Workers who may be eligible for the loans are Social Security Administration employees in Maryland whose union said Tuesday they expect to receive the “excepted” designation requiring them to work without pay.
Even if back pay is offered when the shutdown eventually ends, that does little to ease concerns of workers who are facing financial pressures now, the union said.
“We are being asked to keep delivering earned benefits while our own financial situations suffer. It doesn’t matter to bill collectors that our employees will be paid ‘when it ends,’” the American Federation of Government Employees SSA General Committee said in a statement. “Bills come due, medical crises strike, and children must be fed regardless of whether the government functions. We have been here, serving the American people, for nearly a century, and we deserve to be paid on time.”

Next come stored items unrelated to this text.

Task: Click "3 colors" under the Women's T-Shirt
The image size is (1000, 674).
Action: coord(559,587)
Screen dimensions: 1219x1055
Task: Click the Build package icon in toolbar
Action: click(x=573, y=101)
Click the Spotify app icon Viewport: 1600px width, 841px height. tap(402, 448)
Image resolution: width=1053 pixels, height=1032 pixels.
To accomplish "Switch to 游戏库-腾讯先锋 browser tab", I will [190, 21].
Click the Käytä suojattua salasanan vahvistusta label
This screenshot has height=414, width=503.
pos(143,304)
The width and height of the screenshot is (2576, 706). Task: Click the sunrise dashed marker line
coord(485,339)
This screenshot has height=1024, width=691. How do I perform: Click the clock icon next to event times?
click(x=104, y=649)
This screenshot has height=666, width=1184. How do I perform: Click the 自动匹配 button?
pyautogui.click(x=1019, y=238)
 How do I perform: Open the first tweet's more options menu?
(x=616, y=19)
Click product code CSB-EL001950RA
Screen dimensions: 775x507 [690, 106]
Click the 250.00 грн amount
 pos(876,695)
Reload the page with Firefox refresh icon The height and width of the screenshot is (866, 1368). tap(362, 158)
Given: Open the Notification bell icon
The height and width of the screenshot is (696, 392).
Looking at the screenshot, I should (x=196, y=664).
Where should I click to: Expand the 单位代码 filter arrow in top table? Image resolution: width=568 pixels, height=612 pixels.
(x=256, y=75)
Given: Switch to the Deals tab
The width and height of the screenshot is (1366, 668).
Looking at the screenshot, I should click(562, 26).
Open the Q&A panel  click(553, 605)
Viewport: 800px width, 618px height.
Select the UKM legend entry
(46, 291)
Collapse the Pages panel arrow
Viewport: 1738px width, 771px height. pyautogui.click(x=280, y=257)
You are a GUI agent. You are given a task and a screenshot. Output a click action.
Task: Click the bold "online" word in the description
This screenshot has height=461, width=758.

Maryland, because of its proximity to and reliance on the federal government, has already been at risk of some of the most severe financial impacts of the Trump administration.
More than 15,000 federal jobs in Maryland have been eliminated since Trump took office, with thousands more expected to add to that tally after accounting for deferred resignations. Tax collections have not yet taken a hit from those job losses, though top state fiscal officers warned last week that they expect the local economy to suffer as a result of Trump’s moves.
Meanwhile, other federal actions — mainly, Trump’s signature tax bill that passed this summer — will cost the state $189.3 million in revenue in the next two years, according to Lierman’s office.
Tuesday’s meeting came after Maryland Democrats had raised alarms for months that a federal shutdown would add to the compounding problems.
With so much discretion left to the president in a shutdown, Verghese and others said it’s unclear what the full range of impacts could be in the coming weeks.
“Whether this shutdown lasts seven days or seven weeks remains a big open question… I know this is going to be a trying time for our state,” Verghese said.